Nyaman tanpa iklan. Langganan BisnisPro

Menanti 'Balasan' China Terhadap Kebijakan Tarif Trump

Pemerintah China belum menujukkan respons pembalasan yang nyata setelah pemberlakuan tarif oleh Presiden Amerika Serikat (AS) Donald Trump.
Ilustrasi bendera China dan Amerika Serikat (AS). / Reuters-Dado Ruvic-illustration
Ilustrasi bendera China dan Amerika Serikat (AS). / Reuters-Dado Ruvic-illustration

Bisnis.com, JAKARTA - Pemerintah China belum menujukkan respons pembalasan yang nyata setelah pemberlakuan tarif oleh Presiden Amerika Serikat (AS), Donald Trump.

Melansir Bloomberg pada Senin (3/2/2025), Trump telah mengumumkan pemberlakuan retribusi sebesar 10% terhadap China, dan 25% bea masuk pada Kanada dan Meksiko pada Sabtu (1/2/2025) lalu atas dugaan kegagalan mereka dalam mencegah migran tidak berdokumen dan obat-obatan terlarang masuk ke AS. 

Dalam beberapa jam, Perdana Menteri Kanada Justin Trudeau mengumumkan tarif balasan sebesar 25% terhadap barang-barang AS senilai US$107 miliar, sementara pemimpin Meksiko Claudia Sheinbaum menjanjikan pungutan balasan. 

Reaksi China – yang terjadi di tengah liburan Tahun Baru Imlek selama seminggu – lebih tenang, seperti yang biasa terjadi pada masa jabatan pertama Trump. Kementerian Perdagangan mengeluarkan pernyataan yang mengungkapkan ketidakpuasan yang kuat dan berjanji akan melakukan tindakan penanggulangan yang sesuai, tanpa menjelaskan lebih lanjut. 

Selain itu, China berjanji untuk mengajukan pengaduan ke Organisasi Perdagangan Dunia (WTO) dan meminta AS untuk mengelola perbedaan atas dasar kesetaraan, saling menguntungkan dan saling menghormati.

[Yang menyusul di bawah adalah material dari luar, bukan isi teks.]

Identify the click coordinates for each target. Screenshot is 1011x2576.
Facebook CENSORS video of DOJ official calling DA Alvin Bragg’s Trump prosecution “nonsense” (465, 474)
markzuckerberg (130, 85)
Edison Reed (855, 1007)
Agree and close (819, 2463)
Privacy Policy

Dengan tarif Trump yang akan mulai berlaku tepat setelah tengah malam pada Selasa (4/2/2025) mendatang, Xi memiliki serangkaian alat untuk merespons di luar tarif timbal balik. 

Ekonom Senior Natixis SA Gary Ng menuturkan pilihan kebijakan tersebut mencakup pengendalian ekspor mineral penting dan pembatasan akses pasar ke beberapa perusahaan Amerika Serikat.

Serangkaian undang-undang yang disahkan sejak masa jabatan pertama Trump memberi China kekuasaan lebih besar atas kesepakatan bisnis domestik atas nama keamanan nasional.

Meski begitu, situasi yang dihadapi China juga lebih rumit dibandingkan dengan perang dagang pertama, baik di dalam maupun luar negeri. 

Tidak seperti sebelumnya, ketika China menjadi target utamanya, Trump kini menyerang sekutunya dengan tarif yang lebih tinggi – dengan kemungkinan yang lebih besar, termasuk terhadap Uni Eropa. Hal ini memberi China peluang untuk memperkuat hubungan dagang dengan negara lain, dan dapat membantu eksportir mempertahankan keunggulan kompetitif.

Perekonomian domestik China juga menghadapi situasi yang lebih genting. Bloomberg Economics memperkirakan pungutan awal yang dikenakan Trump dapat mengurangi 40% ekspor barang China ke AS, sehingga membahayakan 0,9% produk domestik bruto Negeri Tirai Bambu tersebut. 

Ekspor telah memberikan kontribusi besar dalam mendorong pertumbuhan seiring pemerintahan Xi yang mendorong sektor manufaktur untuk mengimbangi penurunan di sektor properti. 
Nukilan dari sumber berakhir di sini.